El testimonio de esta madre coraje, símbolo de la dignidad nacional que se resiste ante el abuso del poder, como hace dos años Yelka Ramírez –víctima de la masacre policial de Las Jagüitas– le está brindando una lección de valentía y moralidad a una sociedad sometida al miedo, la corrupción y la mentira. Y también le ofrece una oportunidad a las Fuerzas Armadas para rectificar el rumbo, hacer justicia y castigar a los culpables de la masacre, antes de convertirse en una guardia pretoriana al servicio de la dictadura institucional que pretende prolongarse en una dinastía familiar.

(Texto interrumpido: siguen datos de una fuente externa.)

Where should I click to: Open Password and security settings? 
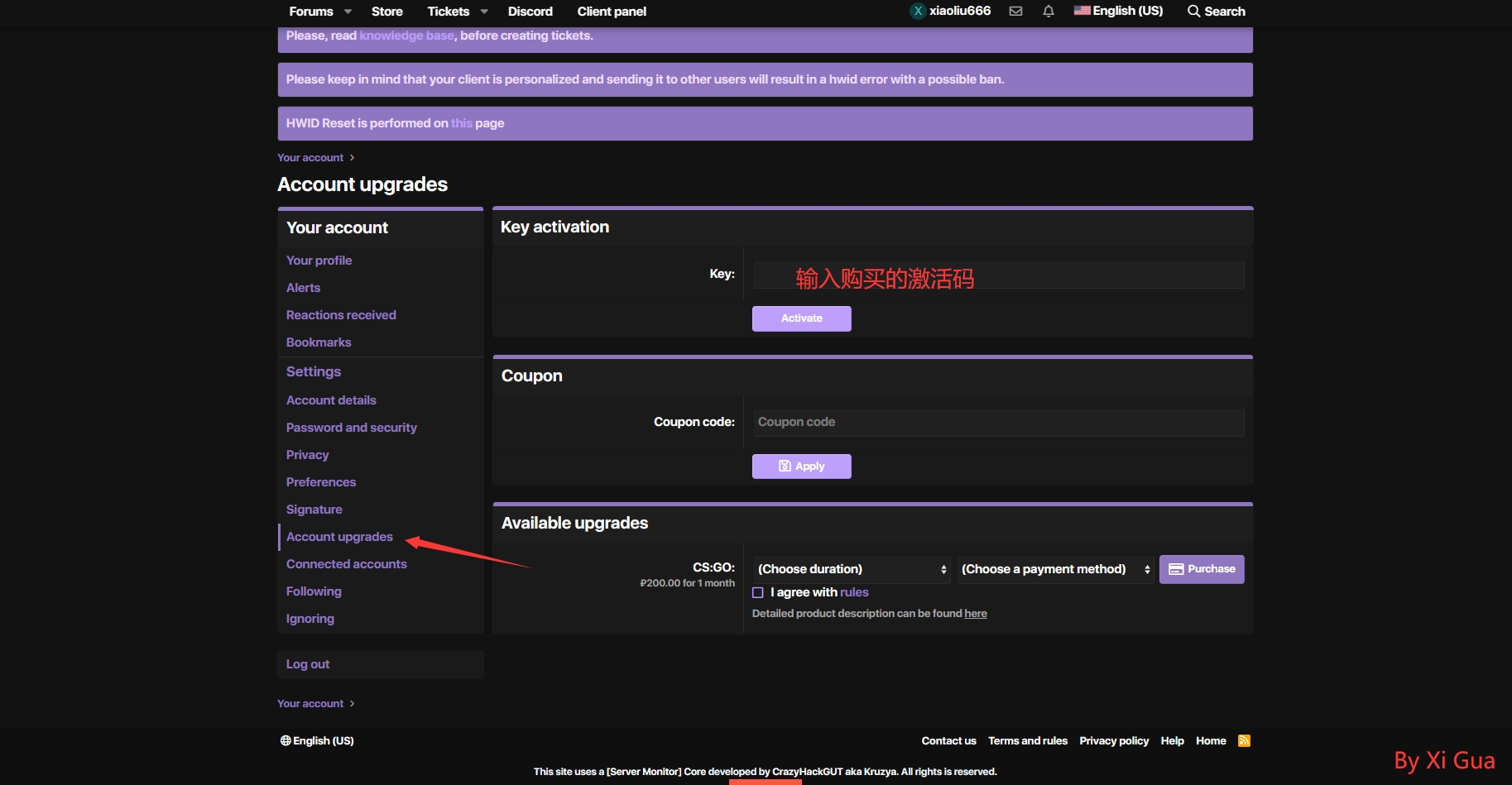[351, 428]
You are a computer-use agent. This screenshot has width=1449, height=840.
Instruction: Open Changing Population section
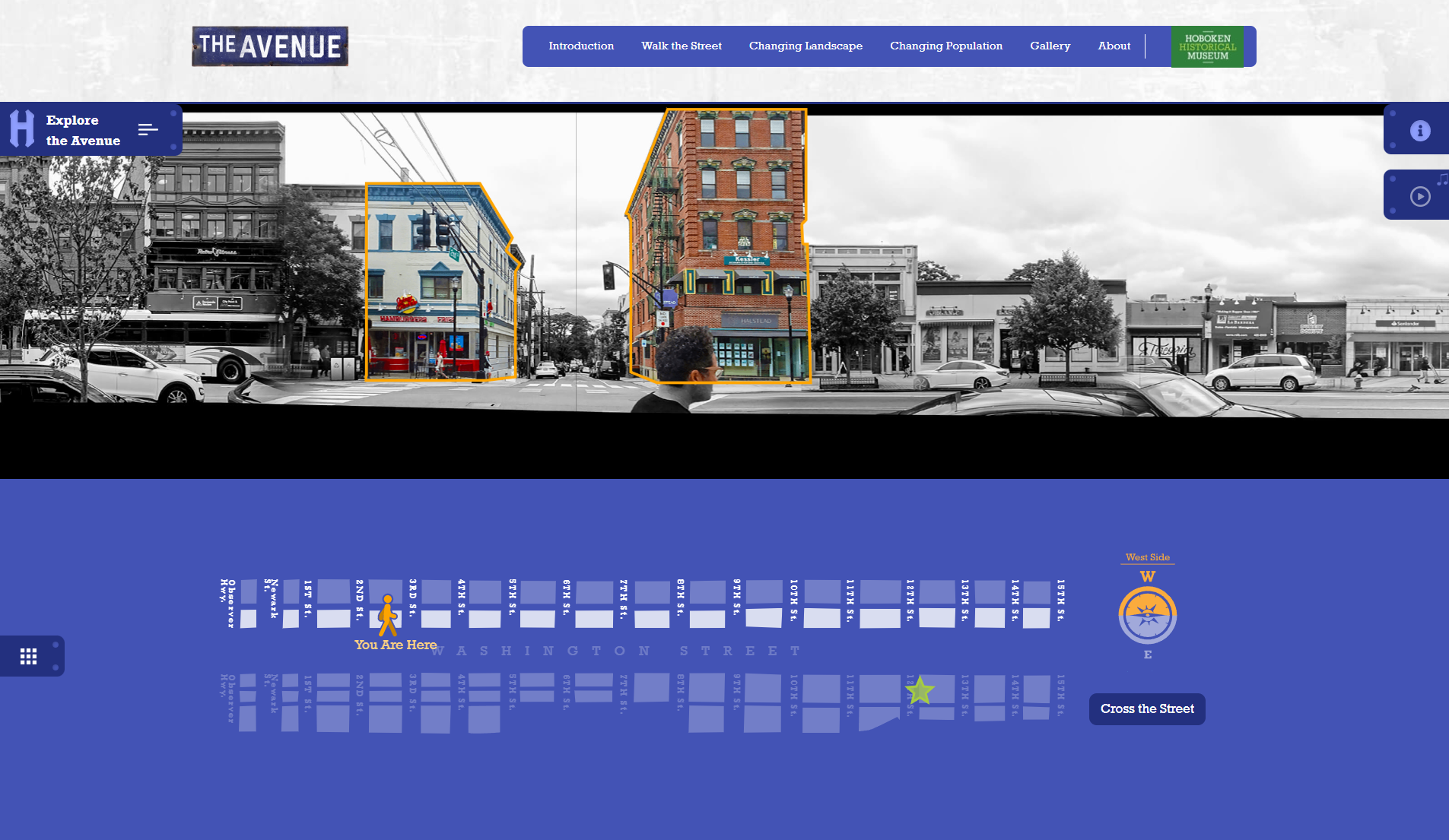click(945, 46)
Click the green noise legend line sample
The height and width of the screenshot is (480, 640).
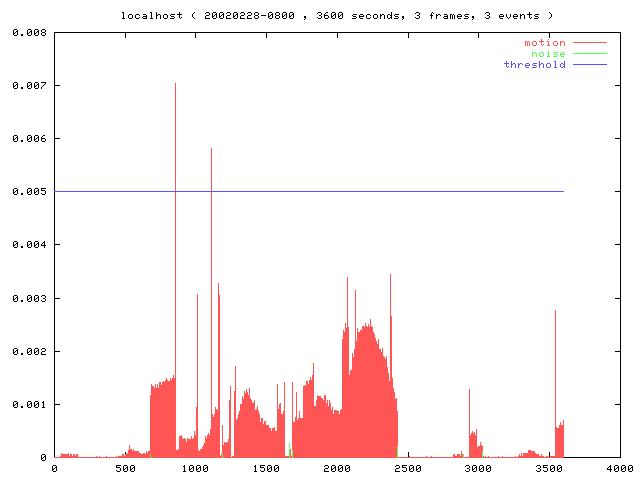click(590, 54)
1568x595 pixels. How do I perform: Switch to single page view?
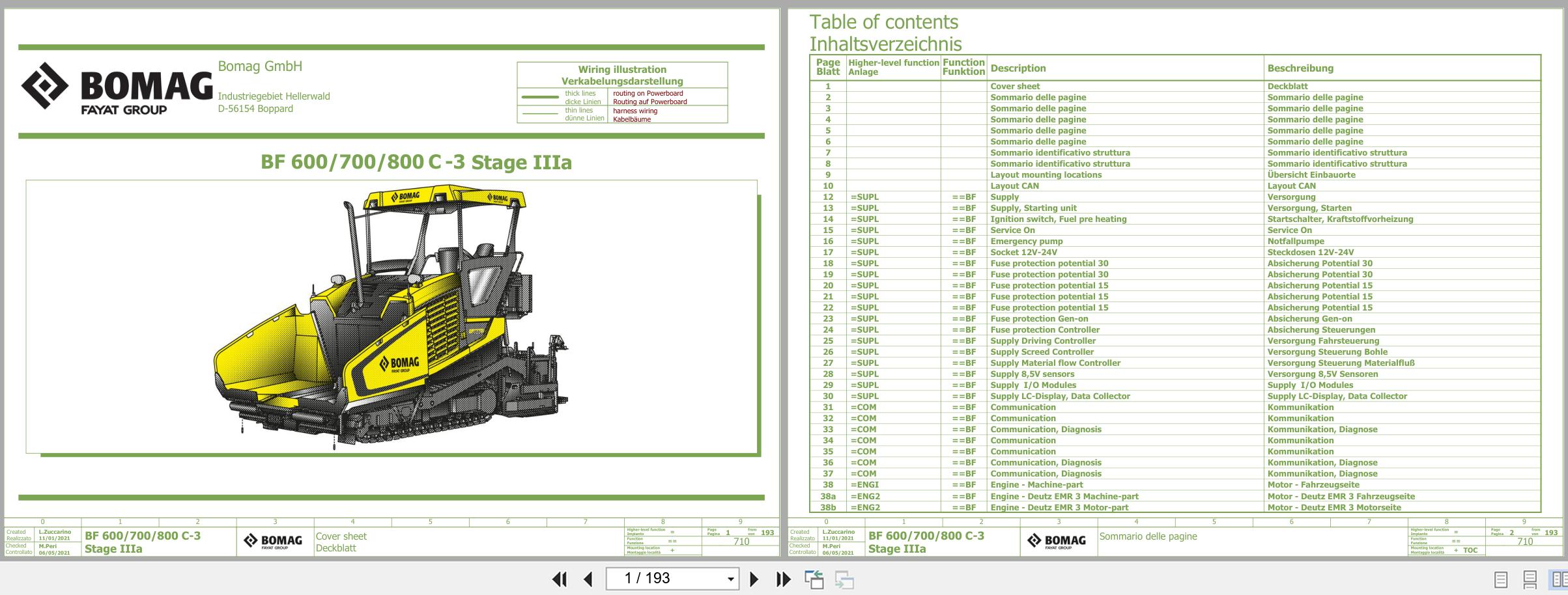tap(1500, 579)
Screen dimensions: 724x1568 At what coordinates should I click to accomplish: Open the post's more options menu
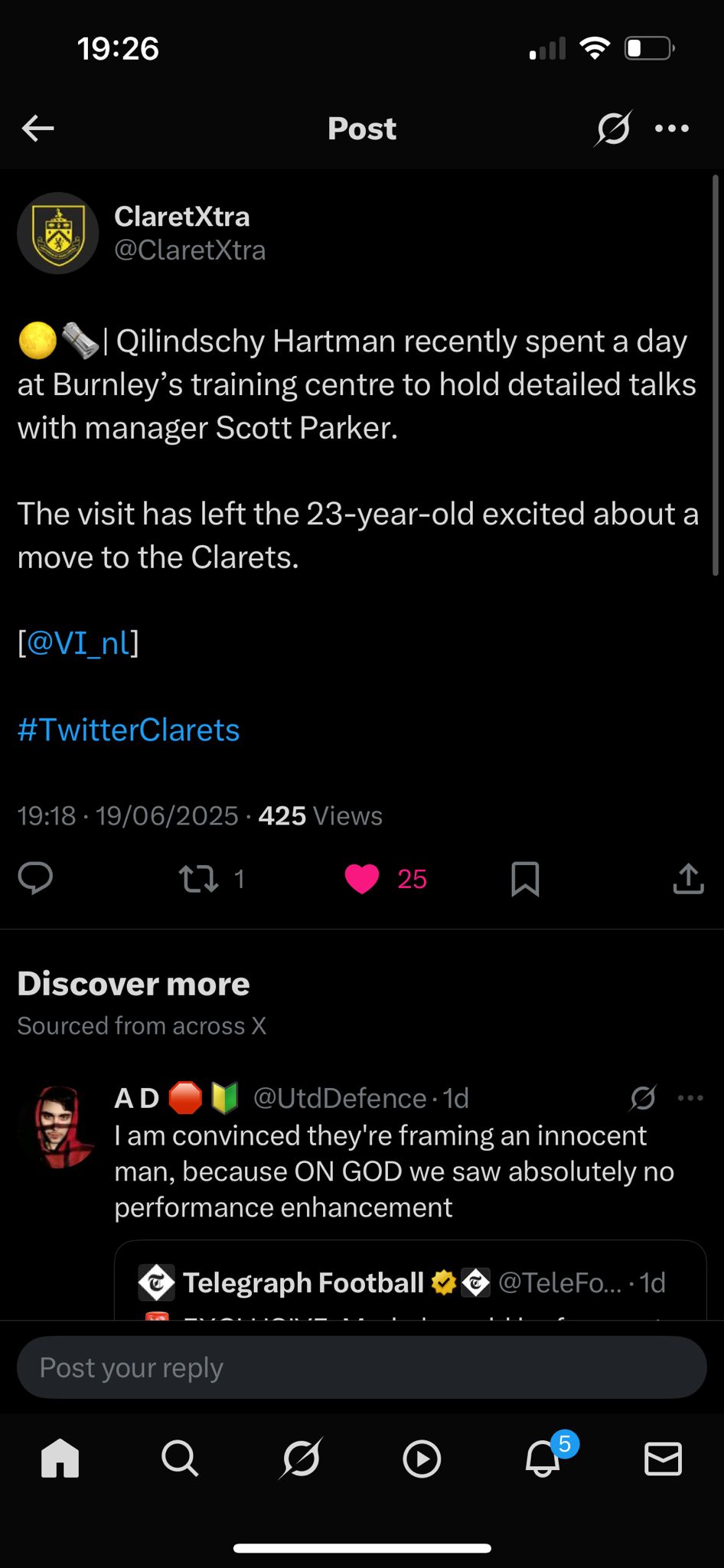click(672, 129)
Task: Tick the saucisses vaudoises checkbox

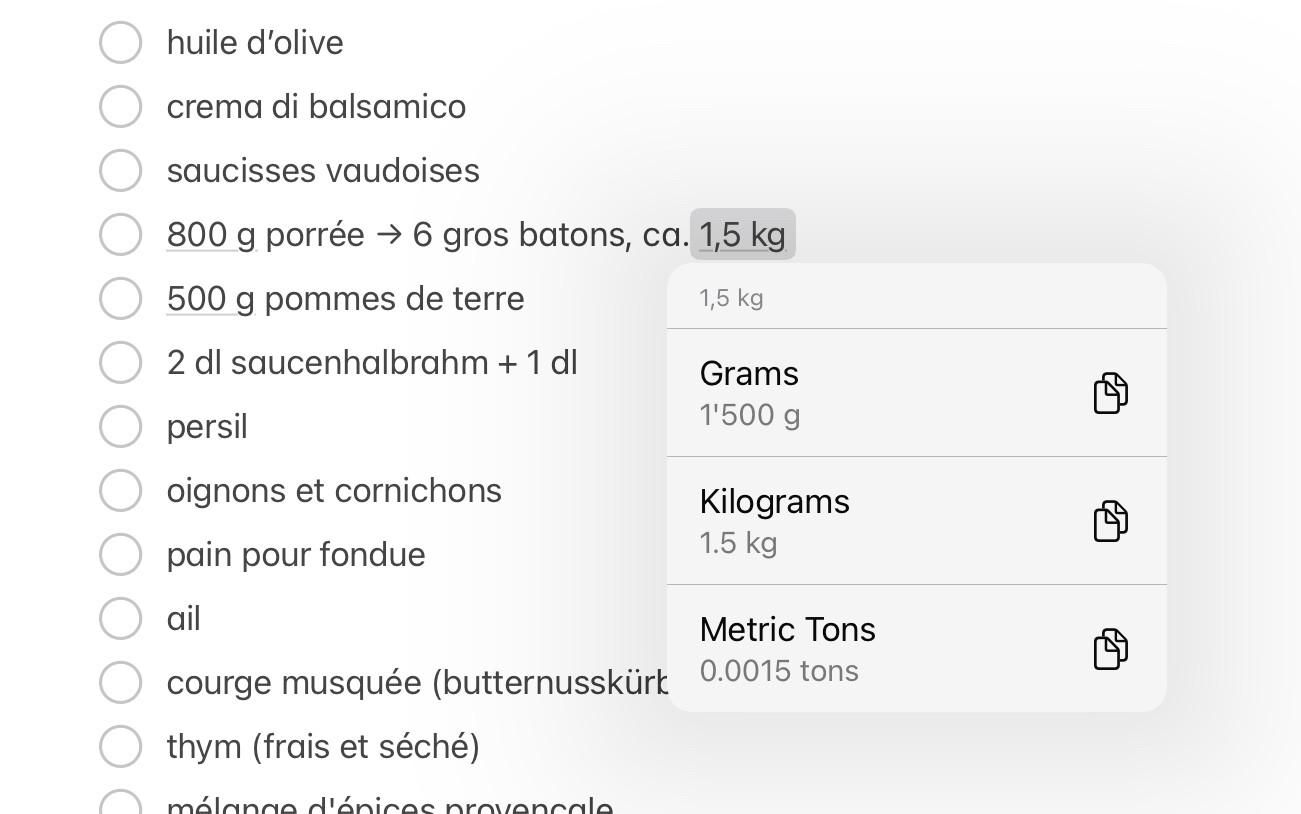Action: 120,171
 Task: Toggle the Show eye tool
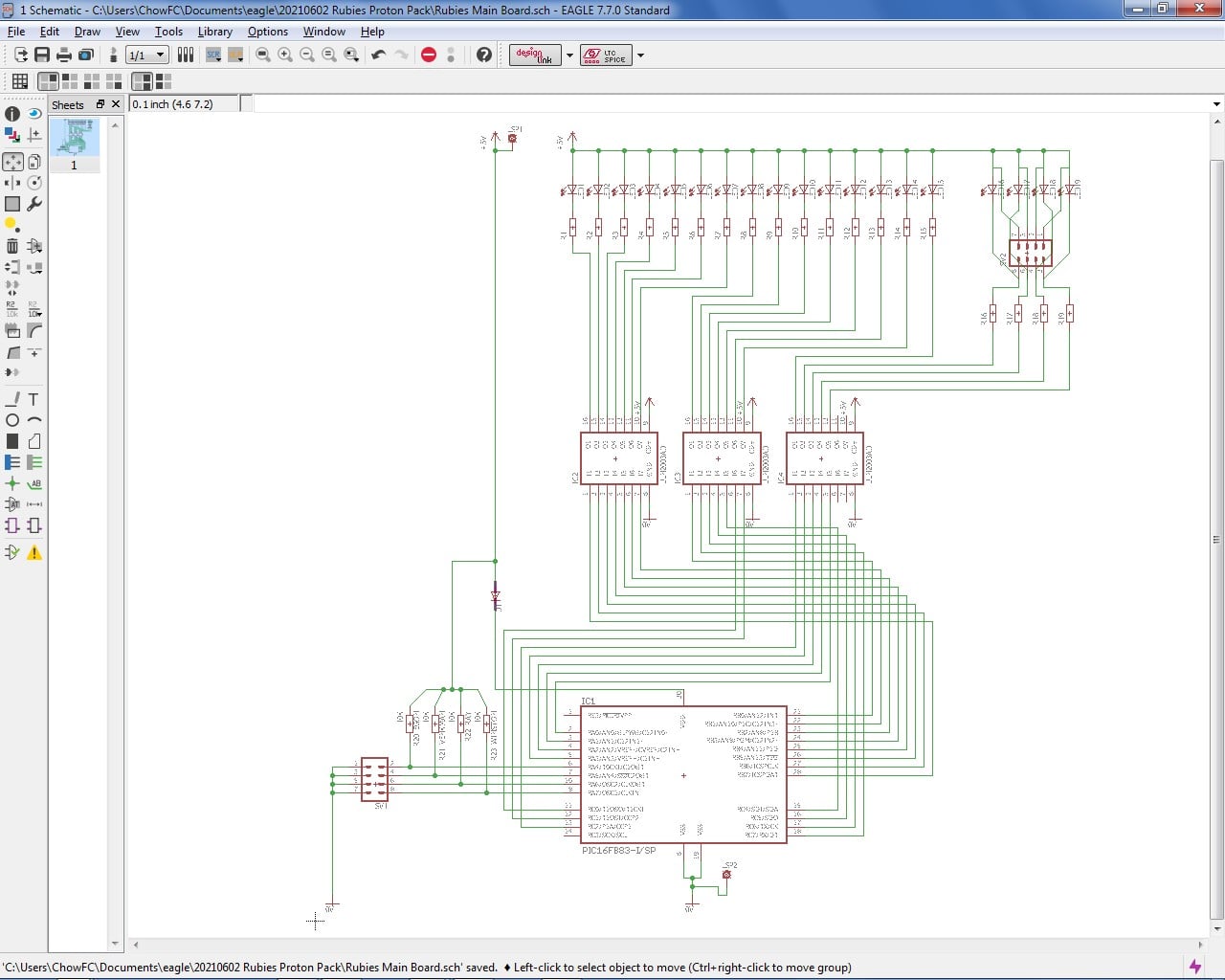[34, 113]
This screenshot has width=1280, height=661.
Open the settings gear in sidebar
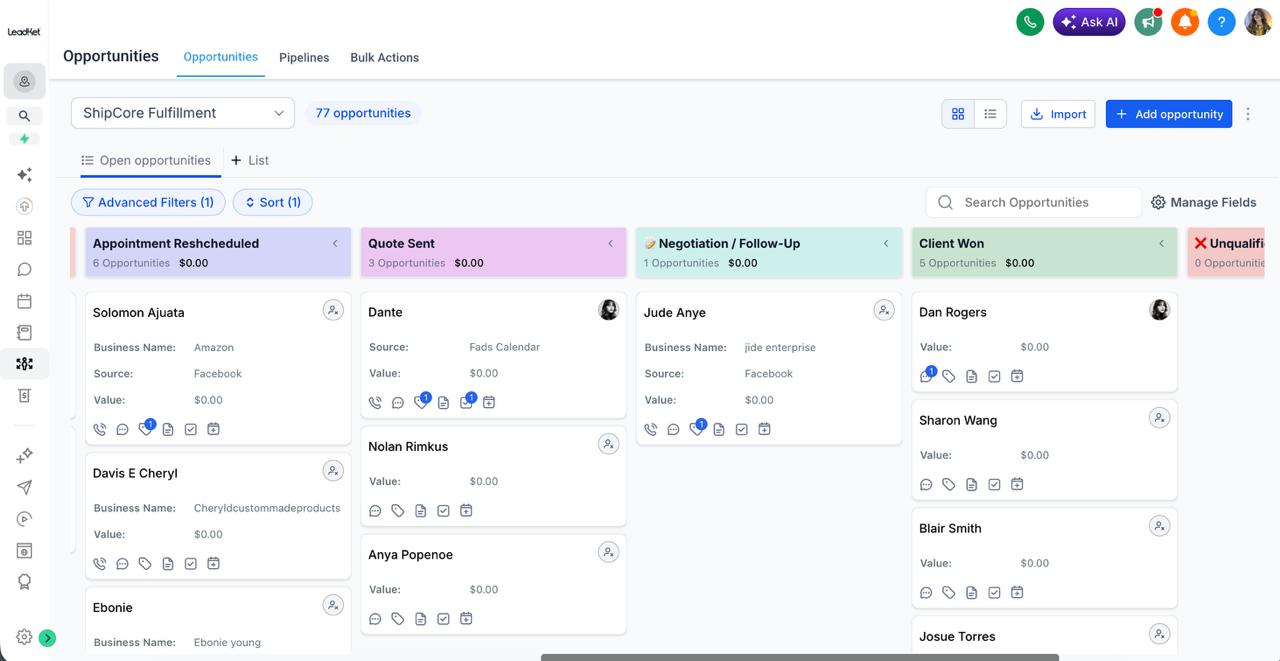coord(24,637)
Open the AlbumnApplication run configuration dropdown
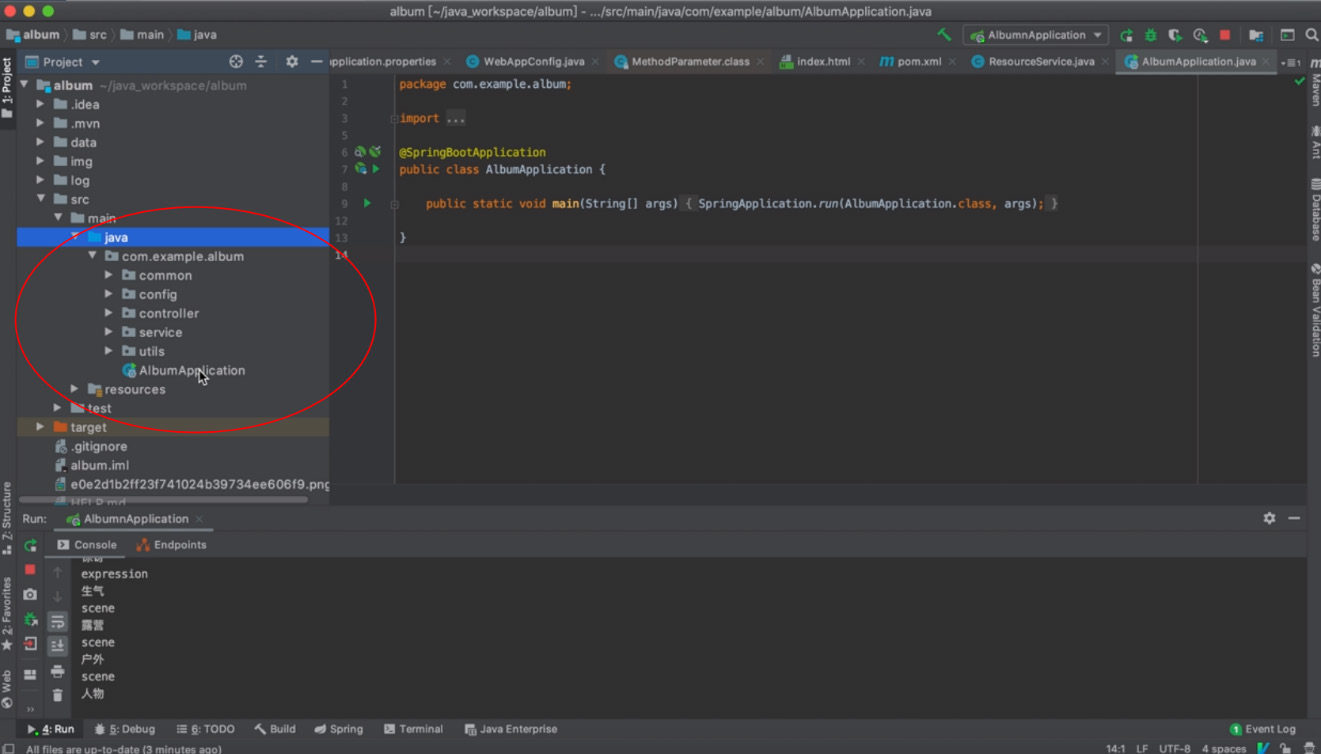Viewport: 1321px width, 754px height. click(x=1036, y=35)
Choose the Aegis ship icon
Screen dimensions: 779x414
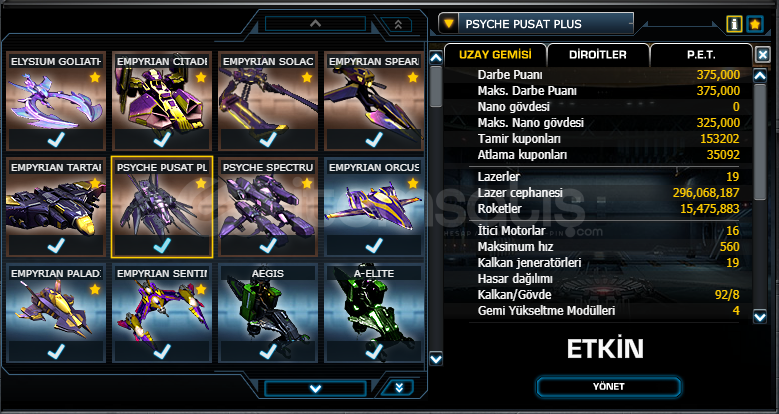(x=268, y=310)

Su denuncia coloca a la sociedad entera y en particular a los grandes empresarios, aliados económicos y principales interlocutores de Ortega, ante una situación límite. Nadie puede permanecer indiferente ante este crimen. Callar, bajo la excusa de que se trata de un efecto colateral de la política nacional de seguridad en el campo, que en la práctica se traduce en la orden punitiva: “ningún herido ni capturado, solo muertos en combate”, equivale a avalar un régimen que ya gobierna sin democracia y sin transparencia, y ahora también podrá matar con impunidad, incluso a menores de edad. Exigir respeto a los derechos humanos y una investigación exhaustiva de la masacre, como han demandado los obispos de la Conferencia Episcopal de la iglesia católica, apenas representa el primer paso para cesar la permisividad ante la violencia de Estado indiscriminada. Es cierto que bajo el sistema actual, existen pocas posibilidades de que se pueda impartir justicia, y probablemente el crimen quedará en la impunidad. Pero el rescate de la esperanza para que Nicaragua vuelva a ser una república democrática, empieza por restituir el derecho a la verdad a cualquier costo, e impedir que la entierren en la fosa del olvido.